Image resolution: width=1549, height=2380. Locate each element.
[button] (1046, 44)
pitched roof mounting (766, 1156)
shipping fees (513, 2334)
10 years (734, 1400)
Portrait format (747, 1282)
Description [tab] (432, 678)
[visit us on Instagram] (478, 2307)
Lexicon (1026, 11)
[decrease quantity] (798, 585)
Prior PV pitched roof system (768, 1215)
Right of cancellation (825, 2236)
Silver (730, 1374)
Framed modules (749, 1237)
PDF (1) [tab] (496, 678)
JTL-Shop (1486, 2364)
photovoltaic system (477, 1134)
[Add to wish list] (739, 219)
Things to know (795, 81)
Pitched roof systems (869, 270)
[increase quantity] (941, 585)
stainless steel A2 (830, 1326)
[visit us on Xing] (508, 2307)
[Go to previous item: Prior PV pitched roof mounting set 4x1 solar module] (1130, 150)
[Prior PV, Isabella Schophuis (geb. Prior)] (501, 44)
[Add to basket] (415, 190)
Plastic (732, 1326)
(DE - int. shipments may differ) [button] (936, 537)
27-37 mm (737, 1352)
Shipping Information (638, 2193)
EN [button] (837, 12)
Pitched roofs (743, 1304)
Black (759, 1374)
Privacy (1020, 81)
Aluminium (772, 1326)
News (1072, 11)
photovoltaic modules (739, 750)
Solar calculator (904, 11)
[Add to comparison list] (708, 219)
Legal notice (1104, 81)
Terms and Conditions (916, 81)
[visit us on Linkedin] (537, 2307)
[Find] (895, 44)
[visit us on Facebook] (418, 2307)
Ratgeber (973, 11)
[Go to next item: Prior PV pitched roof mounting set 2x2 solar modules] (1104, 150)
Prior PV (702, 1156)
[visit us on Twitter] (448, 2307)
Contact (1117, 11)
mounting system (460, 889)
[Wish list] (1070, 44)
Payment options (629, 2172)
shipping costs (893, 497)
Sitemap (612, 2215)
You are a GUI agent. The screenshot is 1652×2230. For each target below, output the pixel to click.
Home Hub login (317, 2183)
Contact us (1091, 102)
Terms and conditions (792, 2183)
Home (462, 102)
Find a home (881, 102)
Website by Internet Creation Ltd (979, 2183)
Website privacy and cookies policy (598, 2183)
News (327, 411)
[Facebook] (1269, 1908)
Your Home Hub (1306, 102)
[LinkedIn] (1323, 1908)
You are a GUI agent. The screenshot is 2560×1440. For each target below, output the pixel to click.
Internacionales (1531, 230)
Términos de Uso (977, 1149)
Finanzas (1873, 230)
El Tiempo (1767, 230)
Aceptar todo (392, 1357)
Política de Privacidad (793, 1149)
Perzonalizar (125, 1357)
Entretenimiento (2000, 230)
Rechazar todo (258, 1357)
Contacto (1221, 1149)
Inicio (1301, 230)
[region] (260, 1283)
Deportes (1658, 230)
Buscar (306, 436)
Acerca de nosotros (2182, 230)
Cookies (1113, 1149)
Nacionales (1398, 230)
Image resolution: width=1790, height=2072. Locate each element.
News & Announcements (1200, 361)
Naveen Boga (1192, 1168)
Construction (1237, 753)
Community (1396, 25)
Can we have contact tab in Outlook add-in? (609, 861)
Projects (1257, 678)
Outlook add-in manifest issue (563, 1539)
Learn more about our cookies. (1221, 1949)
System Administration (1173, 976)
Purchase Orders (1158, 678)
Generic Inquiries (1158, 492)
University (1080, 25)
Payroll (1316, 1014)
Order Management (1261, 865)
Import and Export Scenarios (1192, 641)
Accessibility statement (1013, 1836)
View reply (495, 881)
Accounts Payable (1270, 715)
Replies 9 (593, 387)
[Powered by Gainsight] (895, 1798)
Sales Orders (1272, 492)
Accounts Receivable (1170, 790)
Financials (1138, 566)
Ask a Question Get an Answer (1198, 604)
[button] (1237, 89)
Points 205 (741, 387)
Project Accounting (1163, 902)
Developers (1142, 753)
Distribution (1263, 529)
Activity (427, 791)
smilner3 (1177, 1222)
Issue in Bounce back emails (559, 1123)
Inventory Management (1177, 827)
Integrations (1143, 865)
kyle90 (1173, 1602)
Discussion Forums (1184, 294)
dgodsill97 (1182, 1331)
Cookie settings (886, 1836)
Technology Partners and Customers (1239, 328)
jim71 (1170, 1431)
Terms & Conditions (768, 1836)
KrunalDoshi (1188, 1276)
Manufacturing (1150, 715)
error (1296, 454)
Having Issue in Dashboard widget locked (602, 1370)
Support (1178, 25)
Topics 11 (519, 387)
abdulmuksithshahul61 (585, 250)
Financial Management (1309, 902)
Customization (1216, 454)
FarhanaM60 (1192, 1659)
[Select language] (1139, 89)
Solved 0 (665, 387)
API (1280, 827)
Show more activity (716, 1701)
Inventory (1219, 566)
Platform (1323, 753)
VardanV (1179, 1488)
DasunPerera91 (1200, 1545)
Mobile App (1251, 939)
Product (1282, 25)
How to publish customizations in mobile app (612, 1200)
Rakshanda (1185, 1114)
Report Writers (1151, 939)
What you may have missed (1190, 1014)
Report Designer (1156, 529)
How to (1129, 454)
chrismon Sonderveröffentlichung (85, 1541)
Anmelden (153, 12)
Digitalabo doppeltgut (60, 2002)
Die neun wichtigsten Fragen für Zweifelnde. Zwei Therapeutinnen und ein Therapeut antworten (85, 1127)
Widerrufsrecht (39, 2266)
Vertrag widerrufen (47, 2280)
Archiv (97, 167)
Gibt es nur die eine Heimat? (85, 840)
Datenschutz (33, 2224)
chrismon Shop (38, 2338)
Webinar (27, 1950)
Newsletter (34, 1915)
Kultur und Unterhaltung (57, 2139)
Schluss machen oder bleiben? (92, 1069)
###
### [Action item]
The answer must consist of every line from the records above that holds "photovoltaic".

### [Response to this task]
photovoltaic system (477, 1134)
photovoltaic modules (739, 750)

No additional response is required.